> Work request:
Lay out the entries below as a Markdown table with the columns Row and Line, going from the start of the entries through the line with "center [300, 318].". Give each line its own numbered row, and leave out blank lines.

> Working data:
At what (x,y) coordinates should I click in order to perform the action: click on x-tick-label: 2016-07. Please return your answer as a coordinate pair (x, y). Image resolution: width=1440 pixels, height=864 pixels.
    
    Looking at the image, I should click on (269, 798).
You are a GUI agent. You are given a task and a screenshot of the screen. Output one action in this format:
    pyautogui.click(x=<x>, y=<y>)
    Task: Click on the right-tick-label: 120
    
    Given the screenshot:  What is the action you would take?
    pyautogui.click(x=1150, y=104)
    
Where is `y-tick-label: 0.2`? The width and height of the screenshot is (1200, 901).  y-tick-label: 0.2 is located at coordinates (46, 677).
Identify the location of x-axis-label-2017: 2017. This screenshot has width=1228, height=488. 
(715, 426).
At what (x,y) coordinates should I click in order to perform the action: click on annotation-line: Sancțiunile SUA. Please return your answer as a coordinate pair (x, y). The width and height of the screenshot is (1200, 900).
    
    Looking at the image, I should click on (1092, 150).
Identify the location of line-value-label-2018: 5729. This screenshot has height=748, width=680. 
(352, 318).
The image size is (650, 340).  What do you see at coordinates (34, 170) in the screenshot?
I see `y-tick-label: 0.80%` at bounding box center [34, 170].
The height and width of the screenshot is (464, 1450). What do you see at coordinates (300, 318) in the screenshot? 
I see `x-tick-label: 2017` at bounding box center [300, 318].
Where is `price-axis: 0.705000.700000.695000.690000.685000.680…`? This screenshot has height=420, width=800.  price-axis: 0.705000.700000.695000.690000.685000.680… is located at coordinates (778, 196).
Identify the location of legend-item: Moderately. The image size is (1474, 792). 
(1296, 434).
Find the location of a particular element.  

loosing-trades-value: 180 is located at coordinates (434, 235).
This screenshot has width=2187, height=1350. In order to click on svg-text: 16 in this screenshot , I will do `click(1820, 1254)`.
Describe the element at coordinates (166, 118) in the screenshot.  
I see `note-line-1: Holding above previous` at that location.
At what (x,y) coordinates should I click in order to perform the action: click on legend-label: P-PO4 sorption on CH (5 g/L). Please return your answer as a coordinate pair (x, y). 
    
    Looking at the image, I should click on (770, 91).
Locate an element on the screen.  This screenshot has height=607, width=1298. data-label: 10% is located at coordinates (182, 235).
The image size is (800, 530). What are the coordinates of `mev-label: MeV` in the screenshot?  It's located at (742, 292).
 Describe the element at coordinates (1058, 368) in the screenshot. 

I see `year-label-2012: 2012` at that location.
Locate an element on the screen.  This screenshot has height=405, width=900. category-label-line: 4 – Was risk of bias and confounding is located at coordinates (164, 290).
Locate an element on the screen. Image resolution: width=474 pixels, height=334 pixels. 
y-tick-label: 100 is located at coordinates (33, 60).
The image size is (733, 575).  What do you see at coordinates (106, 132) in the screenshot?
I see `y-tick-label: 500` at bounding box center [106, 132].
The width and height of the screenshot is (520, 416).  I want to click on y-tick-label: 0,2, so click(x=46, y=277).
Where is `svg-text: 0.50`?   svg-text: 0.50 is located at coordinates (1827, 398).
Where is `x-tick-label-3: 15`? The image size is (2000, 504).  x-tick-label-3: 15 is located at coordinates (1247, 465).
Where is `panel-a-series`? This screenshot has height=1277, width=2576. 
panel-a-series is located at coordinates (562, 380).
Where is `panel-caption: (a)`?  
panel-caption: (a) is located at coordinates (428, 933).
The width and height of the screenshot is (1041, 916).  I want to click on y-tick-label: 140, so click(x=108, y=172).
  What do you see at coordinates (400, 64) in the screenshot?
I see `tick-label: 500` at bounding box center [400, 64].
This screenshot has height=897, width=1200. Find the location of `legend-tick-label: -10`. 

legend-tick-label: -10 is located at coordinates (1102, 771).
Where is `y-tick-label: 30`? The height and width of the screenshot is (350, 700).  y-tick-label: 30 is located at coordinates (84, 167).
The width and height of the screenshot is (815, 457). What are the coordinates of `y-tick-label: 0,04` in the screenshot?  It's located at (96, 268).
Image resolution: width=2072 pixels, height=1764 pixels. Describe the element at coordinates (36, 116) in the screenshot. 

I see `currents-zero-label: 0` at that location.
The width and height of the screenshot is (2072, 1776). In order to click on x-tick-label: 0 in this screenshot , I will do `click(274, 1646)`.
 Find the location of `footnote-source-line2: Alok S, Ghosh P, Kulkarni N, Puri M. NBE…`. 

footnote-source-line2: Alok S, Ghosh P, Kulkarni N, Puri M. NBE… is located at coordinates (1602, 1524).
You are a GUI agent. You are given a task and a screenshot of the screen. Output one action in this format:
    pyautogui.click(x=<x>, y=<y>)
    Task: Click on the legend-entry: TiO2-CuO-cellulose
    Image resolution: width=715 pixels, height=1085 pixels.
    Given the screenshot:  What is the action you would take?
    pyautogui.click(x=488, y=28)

> Written response:
| Row | Line |
|---|---|
| 1 | At what (x,y) coordinates should I click in order to perform the action: click on x-tick-label: 2016-07. Please return your answer as a coordinate pair (x, y). Image resolution: width=1440 pixels, height=864 pixels. |
| 2 |     Looking at the image, I should click on (269, 798). |
| 3 | You are a GUI agent. You are given a task and a screenshot of the screen. Output one action in this format: |
| 4 |     pyautogui.click(x=<x>, y=<y>) |
| 5 |     Task: Click on the right-tick-label: 120 |
| 6 |     Given the screenshot:  What is the action you would take? |
| 7 |     pyautogui.click(x=1150, y=104) |
| 8 | Where is `y-tick-label: 0.2`? The width and height of the screenshot is (1200, 901).  y-tick-label: 0.2 is located at coordinates (46, 677). |
| 9 | Identify the location of x-axis-label-2017: 2017. This screenshot has width=1228, height=488.  |
| 10 | (715, 426). |
| 11 | At what (x,y) coordinates should I click in order to perform the action: click on annotation-line: Sancțiunile SUA. Please return your answer as a coordinate pair (x, y). The width and height of the screenshot is (1200, 900). |
| 12 |     Looking at the image, I should click on (1092, 150). |
| 13 | Identify the location of line-value-label-2018: 5729. This screenshot has height=748, width=680.  |
| 14 | (352, 318). |
| 15 | The image size is (650, 340).  What do you see at coordinates (34, 170) in the screenshot? |
| 16 | I see `y-tick-label: 0.80%` at bounding box center [34, 170]. |
| 17 | The height and width of the screenshot is (464, 1450). What do you see at coordinates (300, 318) in the screenshot?  |
| 18 | I see `x-tick-label: 2017` at bounding box center [300, 318]. |